• **EXCERPT**
──────

This is an automated email from the ASF dual-hosted git repository.

diwu pushed a commit to branch master
in repository https://gitbox.apache.org/repos/asf/doris-kafka-connector.git


The following commit(s) were added to refs/heads/master by this push:
     new 083b343  [Improve]Improve the length of generated stream load label 
(#18)
083b343 is described below

commit 083b343cbf880a90b60dffab3ff7397b34f7ae22
Author: wudongliang <46414265+donglian...@users.noreply.github.com>
AuthorDate: Fri May 17 16:36:56 2024 +0800

    [Improve]Improve the length of generated stream load label (#18)
---
 .../doris/kafka/connector/utils/FileNameUtils.java |  2 +-
 .../kafka/connector/writer/LabelGenerator.java     | 39 +++++++---------------
 .../kafka/connector/writer/StreamLoadWriter.java   | 11 +-----
 .../connector/writer/TestStreamLoadWriter.java     |  8 ++---
 4 files changed, 18 insertions(+), 42 deletions(-)

──────

• **INSTRUCTION 1**
For each statement about the commit notification, answer yes or no according to the text, and quote the words of the text that decide it. (a) The commit was pushed to the master branch. (b) The push changed five files. (c) The author date falls in May 2024.

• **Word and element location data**
──────

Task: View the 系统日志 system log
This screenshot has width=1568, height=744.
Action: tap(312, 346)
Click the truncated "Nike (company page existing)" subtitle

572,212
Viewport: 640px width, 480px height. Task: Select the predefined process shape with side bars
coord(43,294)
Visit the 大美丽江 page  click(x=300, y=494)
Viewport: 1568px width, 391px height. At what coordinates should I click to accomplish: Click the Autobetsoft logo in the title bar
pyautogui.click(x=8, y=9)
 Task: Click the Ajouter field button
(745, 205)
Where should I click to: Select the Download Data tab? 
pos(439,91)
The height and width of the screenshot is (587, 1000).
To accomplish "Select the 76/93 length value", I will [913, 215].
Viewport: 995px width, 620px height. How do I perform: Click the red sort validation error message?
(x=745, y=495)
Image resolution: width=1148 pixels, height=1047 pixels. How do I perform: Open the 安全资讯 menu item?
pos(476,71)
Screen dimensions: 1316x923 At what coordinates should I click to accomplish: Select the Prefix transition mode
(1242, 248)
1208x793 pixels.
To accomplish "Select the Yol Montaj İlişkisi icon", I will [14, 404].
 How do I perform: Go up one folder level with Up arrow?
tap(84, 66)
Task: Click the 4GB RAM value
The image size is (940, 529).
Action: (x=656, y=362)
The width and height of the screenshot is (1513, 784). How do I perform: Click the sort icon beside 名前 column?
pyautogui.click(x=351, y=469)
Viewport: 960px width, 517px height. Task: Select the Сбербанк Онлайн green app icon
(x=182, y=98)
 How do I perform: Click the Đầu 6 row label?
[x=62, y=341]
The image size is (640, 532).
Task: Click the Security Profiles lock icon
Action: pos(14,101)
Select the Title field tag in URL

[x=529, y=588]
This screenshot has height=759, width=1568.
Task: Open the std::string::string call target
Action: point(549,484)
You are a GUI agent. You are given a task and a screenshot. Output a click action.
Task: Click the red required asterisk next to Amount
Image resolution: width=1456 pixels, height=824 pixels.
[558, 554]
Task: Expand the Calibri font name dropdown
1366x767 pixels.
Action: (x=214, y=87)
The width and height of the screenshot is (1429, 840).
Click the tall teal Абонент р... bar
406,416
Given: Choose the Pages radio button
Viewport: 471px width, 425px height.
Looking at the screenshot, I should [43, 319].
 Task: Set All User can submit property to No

──────

• **INSTRUCTION 2**
Tally the lines of the listing above that contain the string "should", treating case as significant, and give only the number.

• **COMPLETE ANSWER 1**
(a) Yes: "diwu pushed a commit to branch master"
(b) No: "4 files changed, 18 insertions(+), 42 deletions(-)"
(c) Yes: "AuthorDate: Fri May 17 16:36:56 2024 +0800"

• **COMPLETE ANSWER 2**
4